Un combat pour la culture

Tous les enfants du monde sont des pauvres puisque les uns et les autres ne possèdent rien du monde où ils sont nés. Leur intelligence, leur volonté, leur sensibilité sont des terres vierges, où pendant quelque temps sont semées les idées, les connaissances, les expériences des grands.

Ceux-ci conscients de leurs responsabilités et de leur rôle d’éveilleur donnent ce qu’ils ont, ce qu’ils sont, se chargent d’ouvrir les petits sur le monde. Ils leur font connaître et partager l’amour, ils leur apprennent à ne plus avoir peur des êtres, à ne plus avoir peur des choses, à ne plus avoir peur de la nuit. Ce sont des médiateurs qui les mettent à égalité avec eux dans l’univers.

Grâce à cet apport, dans les terres vierges de l’enfance, jaillissent des idées nouvelles, des sensations nouvelles. Si les grands savent respecter l’enfouissement des graines qu’ils ont semées et s’ils ne veulent imposer à la récolte ni sa nature, ni sa qualité, ni sa quantité et s’ils ne veulent pas trop précipiter la maturation, des choses extraordinaires jaillissent de tout part.

Mais au départ, tous les enfants du monde sont des pauvres puisque les uns et les autres ne possèdent rien. Parmi ces pauvres, il en existe, qui dès leur berceau, ne rencontrent personne. Personne qui puisse partager avec eux et qui soit leur vis-à-vis parce que chez eux les grands sont plongés dans l’incertitude, l’apeurement, l’incompréhension des évènements et le vide des choses. Alors, ces enfants ne sont pas seulement des pauvres, ce sont des misérables. Des misérables, c’est-à-dire des êtres seuls, sans liens avec le monde et les autres, sans possibilité de recevoir et de demander des explications, sans sécurité, sans pouvoir s’opposer, car même les coups reçus n’émanent pas d’une résistance d’adulte aux exigences d’une personnalité d’enfant : ils sont faiblesse et incohérence d’homme. Oui, l’essence de la misère, c’est de faire que les êtres qui en sont atteints se meuvent dans le vide.
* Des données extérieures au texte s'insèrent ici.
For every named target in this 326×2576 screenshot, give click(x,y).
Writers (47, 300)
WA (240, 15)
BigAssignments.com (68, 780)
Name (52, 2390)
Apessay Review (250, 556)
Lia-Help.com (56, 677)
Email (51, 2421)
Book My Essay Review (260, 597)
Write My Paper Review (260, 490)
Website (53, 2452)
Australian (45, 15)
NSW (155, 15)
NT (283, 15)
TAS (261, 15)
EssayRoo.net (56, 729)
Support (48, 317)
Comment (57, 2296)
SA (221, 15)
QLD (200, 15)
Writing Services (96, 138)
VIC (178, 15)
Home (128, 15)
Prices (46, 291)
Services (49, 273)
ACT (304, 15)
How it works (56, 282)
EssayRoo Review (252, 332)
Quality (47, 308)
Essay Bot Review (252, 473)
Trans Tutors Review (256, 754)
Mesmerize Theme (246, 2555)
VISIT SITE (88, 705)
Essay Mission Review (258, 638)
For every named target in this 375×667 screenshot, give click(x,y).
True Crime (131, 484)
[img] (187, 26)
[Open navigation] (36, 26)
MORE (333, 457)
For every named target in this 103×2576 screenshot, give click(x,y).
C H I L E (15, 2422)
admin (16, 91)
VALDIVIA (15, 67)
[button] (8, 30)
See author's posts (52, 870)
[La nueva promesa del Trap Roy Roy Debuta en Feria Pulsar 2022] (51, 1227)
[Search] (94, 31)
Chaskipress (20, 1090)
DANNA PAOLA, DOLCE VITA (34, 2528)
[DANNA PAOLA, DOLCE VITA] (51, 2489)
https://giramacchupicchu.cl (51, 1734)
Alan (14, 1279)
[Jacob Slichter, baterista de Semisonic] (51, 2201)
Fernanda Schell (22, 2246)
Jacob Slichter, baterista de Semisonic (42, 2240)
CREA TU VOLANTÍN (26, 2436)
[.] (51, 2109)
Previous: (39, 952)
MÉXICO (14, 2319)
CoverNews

C’est au sein de ce vide des cités sous-prolétariennes et pour le compenser qu’est né le pivot culturel : les travailleurs volontaires du Mouvement voudraient en faire un lieu où l’on provoque les enfants et les grands à chercher, à vouloir, à lutter. J’appellerai ce lieu la « foire aux merveilles ». Les enfants misérables y vivent le partage des grandes aventures, ils s’ébahissent, ils s’émerveillent et découvrent, en même temps que les côtés petits et humbles de la vie, l’amour et l’infini. Le pivot culturel, c’est la grande « foire de l’humanité » mais c’est aussi un endroit où il faut se contraindre, s’obliger au silence, à l’écoute, à la réflexion ; s’exercer à supporter l’autre car sans l’autre, on ne peut connaître : il n’y a de véritable savoir que le savoir partagé !

C’est un endroit où on participe et où on ne peut être un consommateur passif. Au pivot culturel, il faut tout faire soi-même : les grands ne sont pas vos complices, mais en égaux, ils sont vos partenaires.

Cet Igloo retrace l’extraordinaire histoire d’un pivot culturel de la région parisienne, de cette « foire de l’humanité » où les enfants misérables abandonnant le vide qui les entoure et les isole, partent à la conquête de la connaissance du monde et de la rencontre d’autrui. Les pages qui suivent voudraient faire naître chez le lecteur la volonté de venir partager avec les enfants sous-prolétaires le goût de l’aventure, du savoir et de l’amour.